Enabling Grids for E-sciencE (EGEE) is the largest multi-disciplinary grid infrastructure in the world, which brings together more than 140 institutions to produce a reliable and scalable computing resource available to the European and global research community. At present, it consists of approximately 300 sites in 50 countries and gives its 10,000 user's access to 80,000 CPU cores around-the-clock.
EGEE-III, co-funded by the European Commission, aims to expand and optimise the Grid infrastructure, which currently processes up to 300,000 jobs per day from scientific domains ranging from biomedicine to fusion science. The EGEE Grid infrastructure is ideal for any scientific research, especially for projects where the time and resources needed for running the applications are considered impractical when using traditional IT infrastructures.
The EGEE project brings together experts from more than 50 countries with the common aim of building on recent advances in Grid technology and developing a service Grid infrastructure which is available to scientists 24 hours-a-day.
The project provides researchers in academia and business with access to a production level Grid infrastructure, independent of their geographic location.

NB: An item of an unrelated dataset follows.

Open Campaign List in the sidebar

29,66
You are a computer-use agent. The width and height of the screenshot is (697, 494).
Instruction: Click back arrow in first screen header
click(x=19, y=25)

The EGEE project also focuses on attracting a wide range of new users to the Grid.
The project's main focus is:
- To expand and optimise Europe's largest production Grid infrastructure, namely EGEE, by continuous operation of the infrastructure, support for more user communities, and addition of further computational and data resources.
- To prepare the migration of the existing production European Grid from a project-based model to a sustainable federated infrastructure based on National Grid Initiatives for multi-disciplinary use.